From code to molecules: The future of chemical synthesis

In June, after I finish my PhD, I will be joining Chemify, a new startup based in Glasgow that aims to make chemical synthesis universally accessible, reproducible and fully automated using AI and robotics. After previously talking about “Why you should care about startups as a researcher” and a quick guide on “Commercialising your research: Where to start?” on this blog, I have now joined a science-based startup fresh out of university myself.

Chemify is a spinout from the University of Glasgow originating from the group of Prof. Lee Cronin. The core of the technology is the chemical programming language χDL (pronounced “chi DL”) that, in combination with a natural language processing AI that reads and understands chemical synthesis procedures, can be used to plan and autonomously executed chemical reactions on robotic hardware. The Cronin group has also already build the modular robotic hardware needed to carry out almost any chemical reaction, the “Chemputer”. Due to the flexibility of both the Chemputer and the χDL language, Chemify has already shown that the applications go way beyond simple synthesis and can be applied to drug formulation, the discovery of new materials or the optimisation of reaction conditions.

RECORDED INFORMATION>
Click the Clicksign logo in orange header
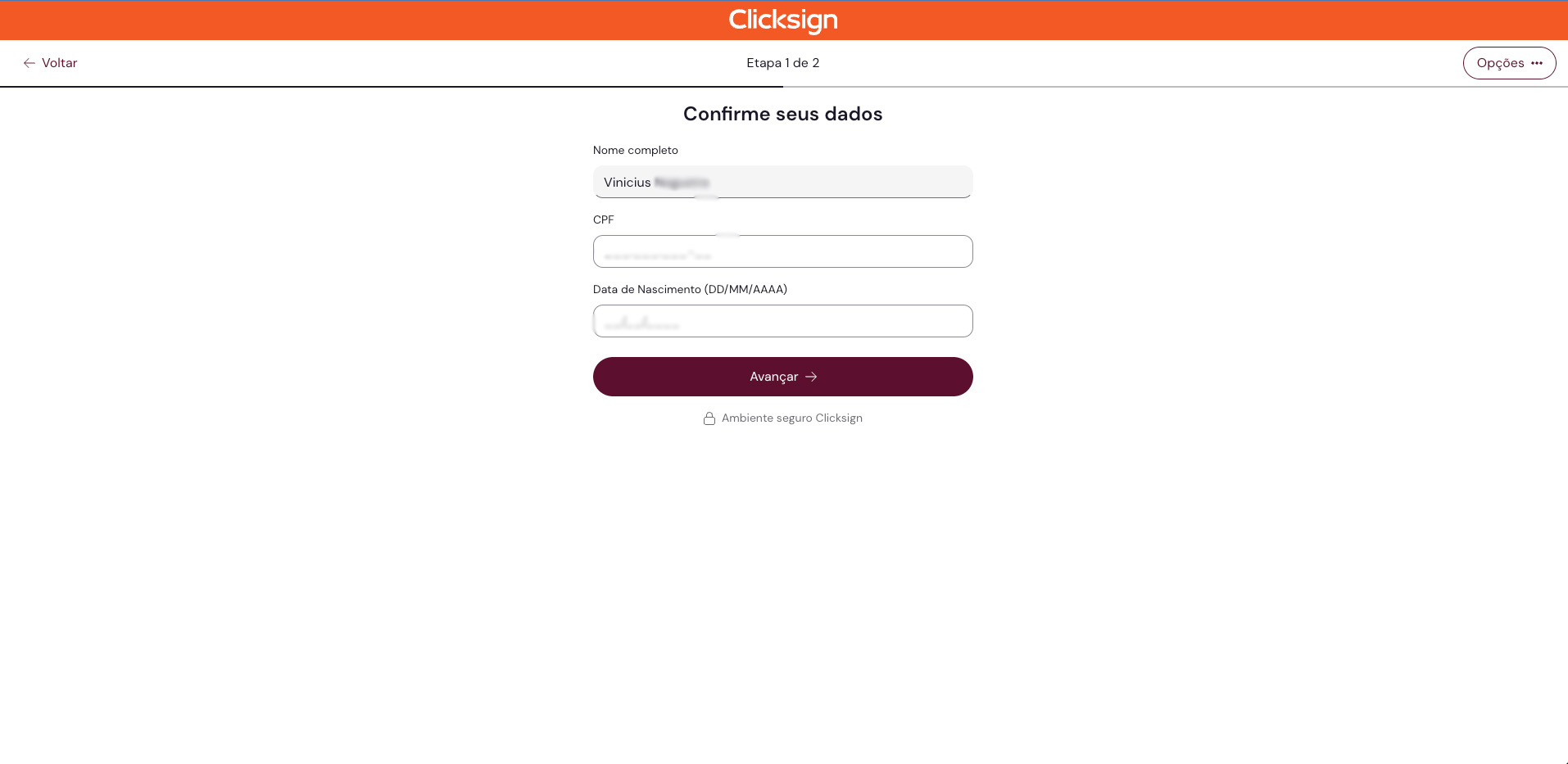1568x764 pixels. pyautogui.click(x=783, y=20)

TASK DIRECTIONS> Can you write out, word for word, the part of the Chemify text that begins at the words "Chemify is a" and stops after "of reaction conditions."?

REPLY TO THE TASK>
Chemify is a spinout from the University of Glasgow originating from the group of Prof. Lee Cronin. The core of the technology is the chemical programming language χDL (pronounced “chi DL”) that, in combination with a natural language processing AI that reads and understands chemical synthesis procedures, can be used to plan and autonomously executed chemical reactions on robotic hardware. The Cronin group has also already build the modular robotic hardware needed to carry out almost any chemical reaction, the “Chemputer”. Due to the flexibility of both the Chemputer and the χDL language, Chemify has already shown that the applications go way beyond simple synthesis and can be applied to drug formulation, the discovery of new materials or the optimisation of reaction conditions.